Does valerian really help you fall asleep faster?

No · Moderate evidence

Valerian probably does not help you fall asleep faster. Multiple independent review studies and a recent controlled trial found no measurable effect, and the official sleep guideline advises against it. If you have genuine sleep problems, discuss them with your doctor.

The full answer

Valerian is one of the best-selling sleep supplements, yet the evidence that it actually helps you fall asleep faster is remarkably thin. Two large review studies from 2023 and 2024 conclude that valerian does not measurably improve sleep-onset latency, sleep efficiency, or total sleep time in people with insomnia compared with placebo. The American Academy of Sleep Medicine (AASM) explicitly advises against valerian as a treatment for insomnia, both for difficulty falling asleep and for difficulty staying asleep.

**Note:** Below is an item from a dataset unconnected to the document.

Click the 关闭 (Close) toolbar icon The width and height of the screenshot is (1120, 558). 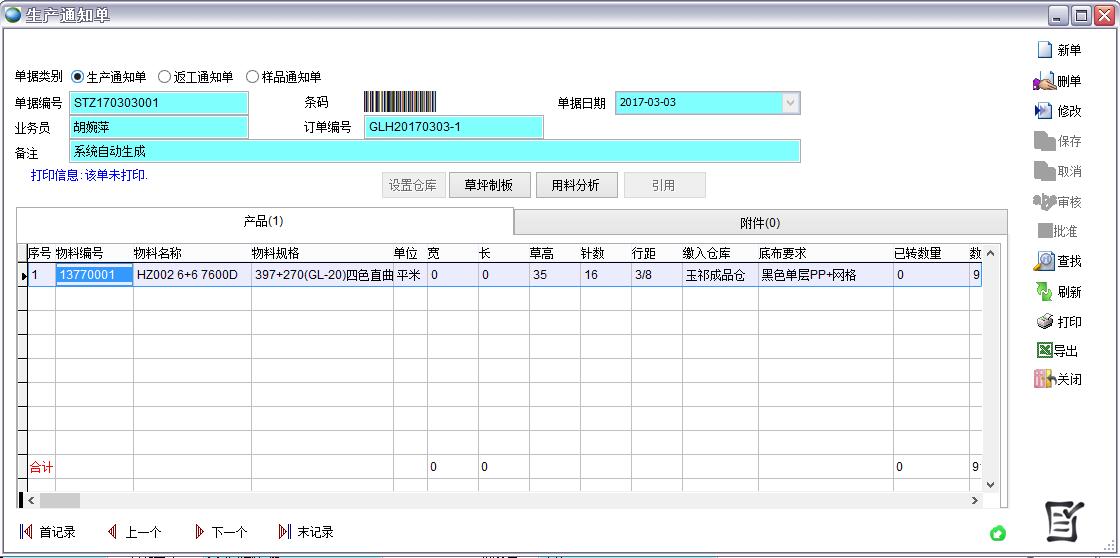(1045, 379)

What some people do report is a subjectively better sleep experience. However, when that is measured in a controlled way using objective methods such as a sleep EEG or movement recording, the effect disappears. This is a pattern that was also visible in an early small study from 1985: at home, participants experienced lying awake for a somewhat shorter time, but in the sleep laboratory there was not a single statistically significant difference. That strongly suggests that the subjective feeling is partly driven by expectation.

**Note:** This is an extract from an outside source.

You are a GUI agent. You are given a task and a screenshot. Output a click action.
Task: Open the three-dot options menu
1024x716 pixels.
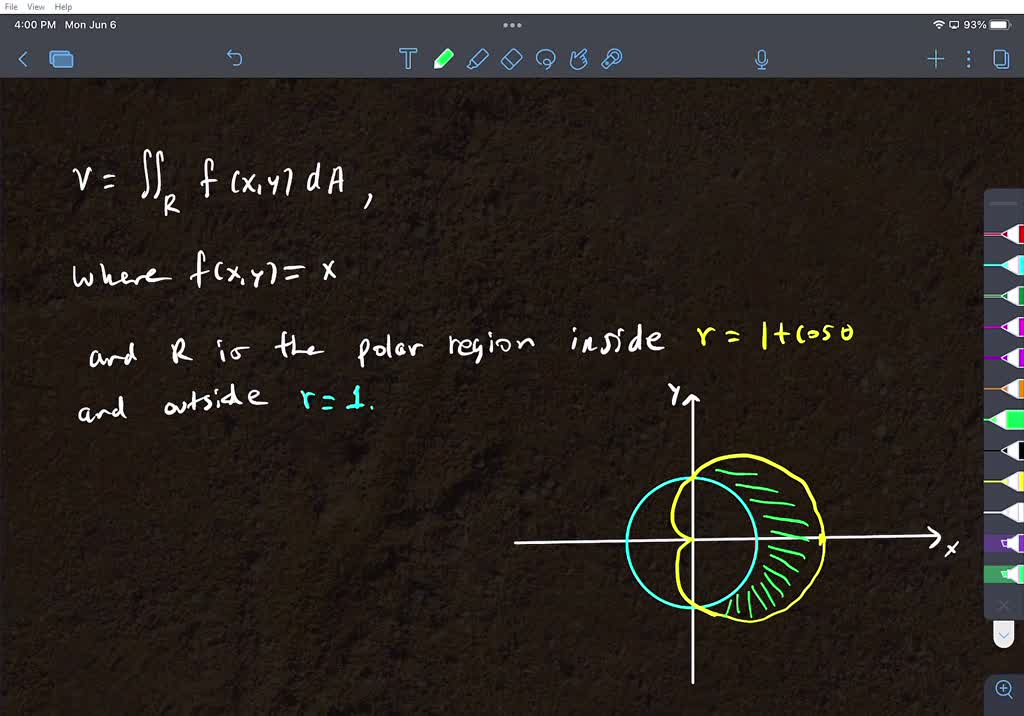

A recent placebo-controlled study from 2024 tested a combination product containing valerian, L-theanine, lemon balm, and saffron over six weeks in adults with sleep problems. Not one sleep parameter improved significantly compared with placebo. On a few measures the placebo group even performed slightly better. Those are not the results you want to see for a product that is widely sold.

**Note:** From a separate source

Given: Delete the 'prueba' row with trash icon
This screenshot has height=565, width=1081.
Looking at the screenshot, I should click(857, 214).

The only clearly positive message concerns safety. Valerian is not associated with serious side effects. That said, the quality of over-the-counter herbal preparations varies considerably, and there is hardly any data on long-term use. For older adults the safety profile is reasonable, but even in that group effectiveness remains unclear.

The evidence
7 studies · 2 meta-analyses

Based on an umbrella review from 2024 (PMID 38359657), a systematic umbrella review from 2023 (PMID 37527850), the AASM guideline from 2017 (PMID 27998379), a Stanford review focused on older adults from 2018 (PMID 30058034), an RCT with a combination product from 2024 (PMID 38580720), and an early laboratory study from 1985 (PMID 3936097).